━━━ Отрывок текста

Бернард Шоу - Святая Иоанна
Не поймите, между прочим, будто я хочу сказать, что Земля плоская или что, благодаря нашему потрясающему легковерию, мы каждый раз заблуждаемся или поддаемся на обман. Нет, я только защищаю мой век от обвинения в том, что у него меньше воображения, чем у средневековья. И утверждаю, что XIX век и еще в большей степени XX заткнул за пояс XV по части пристрастия к чудесам и всему сверхъестественному, к святым, пророкам, волшебникам, монстрам и всякого рода сказкам. В последнем издании Британской энциклопедии объем непостижимого, по сравнению с вызывающим безоговорочное доверие, много больше, чем в Библии. В смысле романтического легковерия средневековые доктора теологии, не бравшиеся установить, сколько ангелов могут уместиться на кончике иглы, в подметки не годятся современным физикам, которые с точностью до биллионной доли миллиметра рассчитали положение и размещение электронов в атоме. Ни под каким видом не стал бы я подвергать сомнению точность этих расчетов или само наличие электронов (как бы ни понимать, что это такое). Участь Жанны служит для меня предостережением против подобной ереси. Но почему те, кто верят в электроны, считают себя менее легковерными, чем те, кто верил в ангелов, это для меня загадка. И если они отказываются верить вместе с руанскими заседателями 1431 года в то, что Жанна была ведьмой, то не по причине фантастичности этого утверждения, а по причине недостаточной его фантастичности.

━━━━━━
━━━ Предоставленные записи

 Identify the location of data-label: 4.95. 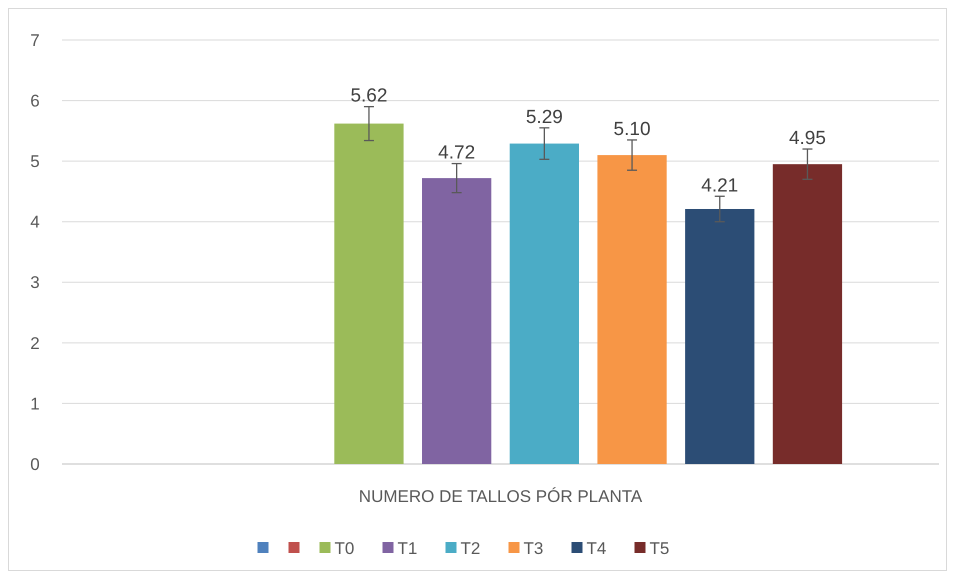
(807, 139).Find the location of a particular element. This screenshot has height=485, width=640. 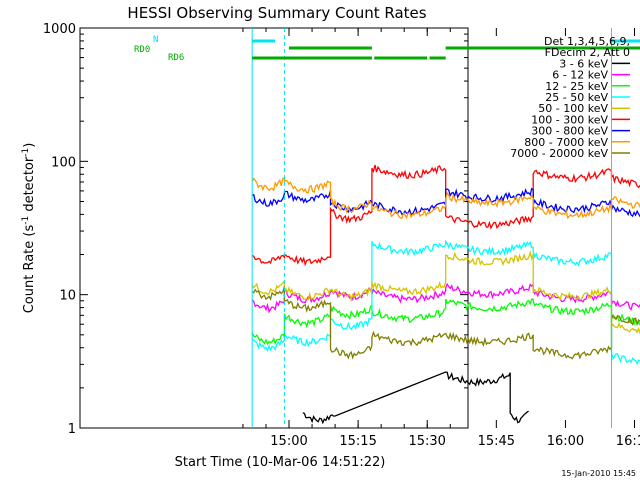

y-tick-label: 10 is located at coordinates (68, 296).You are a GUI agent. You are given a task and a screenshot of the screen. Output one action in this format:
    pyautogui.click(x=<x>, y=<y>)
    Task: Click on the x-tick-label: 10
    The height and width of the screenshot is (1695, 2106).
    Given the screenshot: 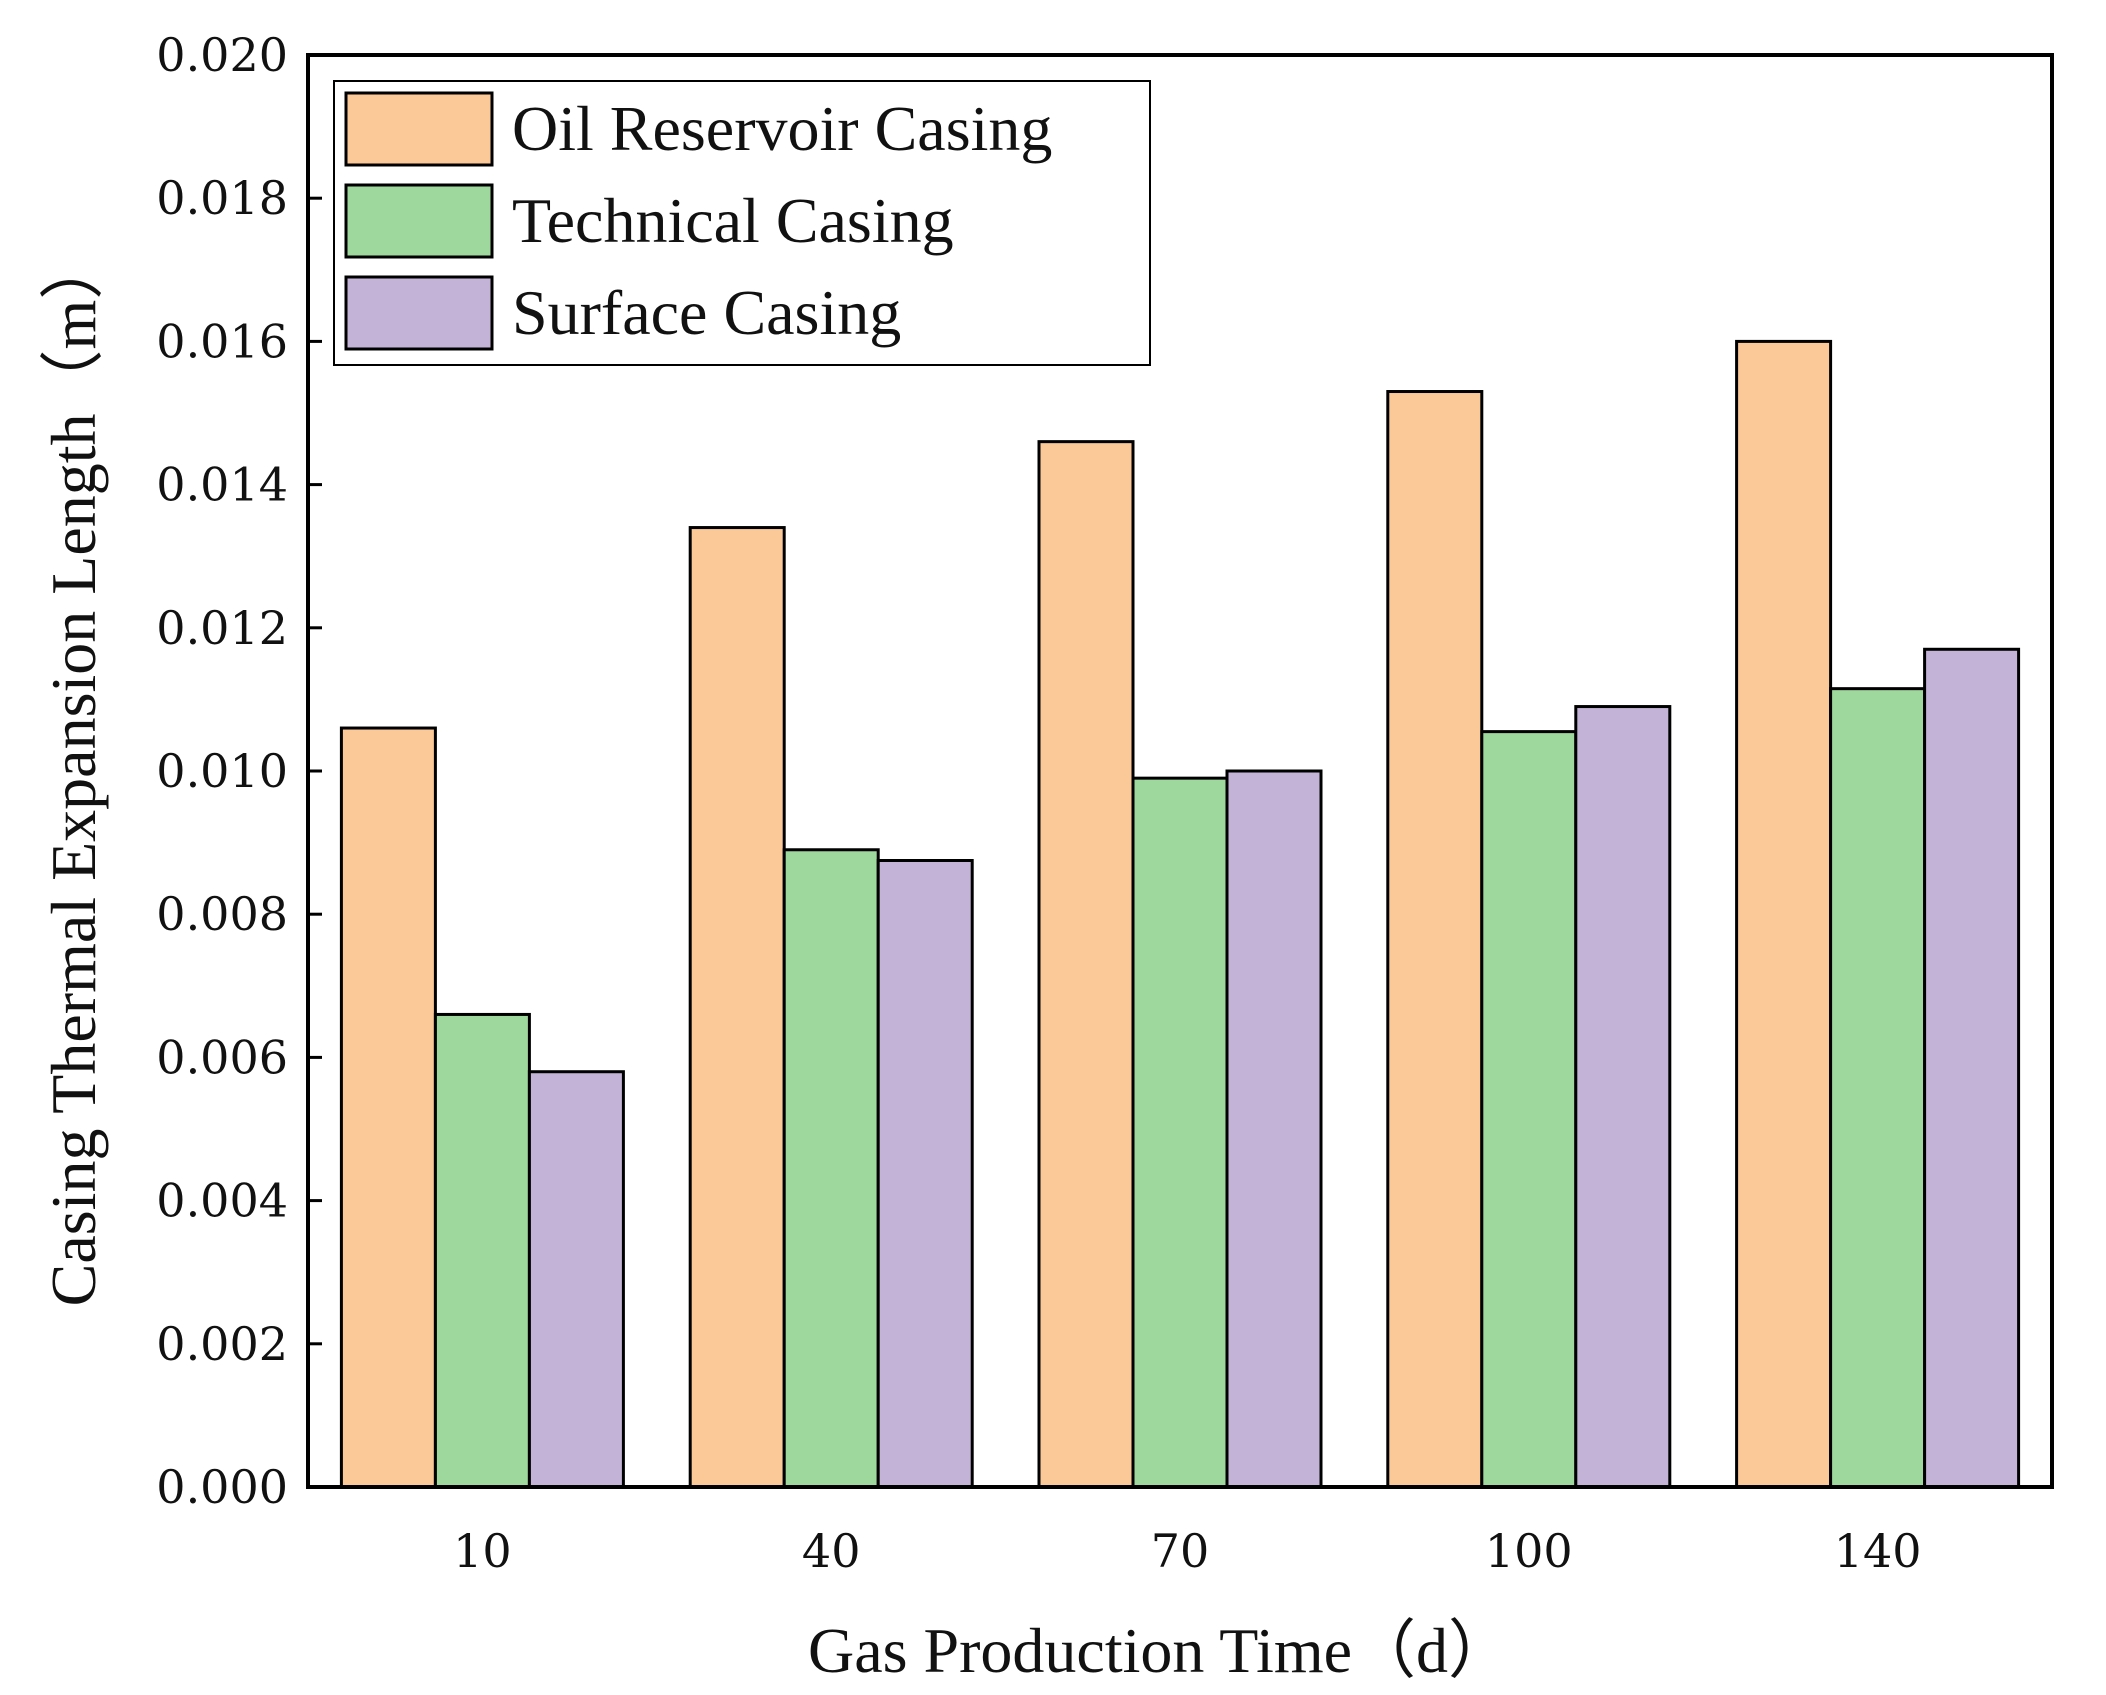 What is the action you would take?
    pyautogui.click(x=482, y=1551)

━━━━━━

▶ Задания
A – Ответьте по отрывку о легковерии на три вопроса:
(i) От какого обвинения в отрывке защищается свой век?
(ii) В каком издании, согласно отрывку, объем непостижимого намного больше, чем в Библии?
(iii) Во что верили руанские заседатели 1431 года?
B – Почему в отрывке не подвергаются сомнению точность расчетов положения электронов в атоме и само наличие электронов? Ответьте одним–тремя предложениями по отрывку.

▶ Ответы к заданиям
A –
(i) От обвинения в том, что у него меньше воображения, чем у средневековья.
(ii) В последнем издании Британской энциклопедии.
(iii) В то, что Жанна была ведьмой.

B – Участь Жанны служит предостережением против подобной ереси. Поэтому сомневаться в этих расчетах и в существовании электронов в отрывке отказываются.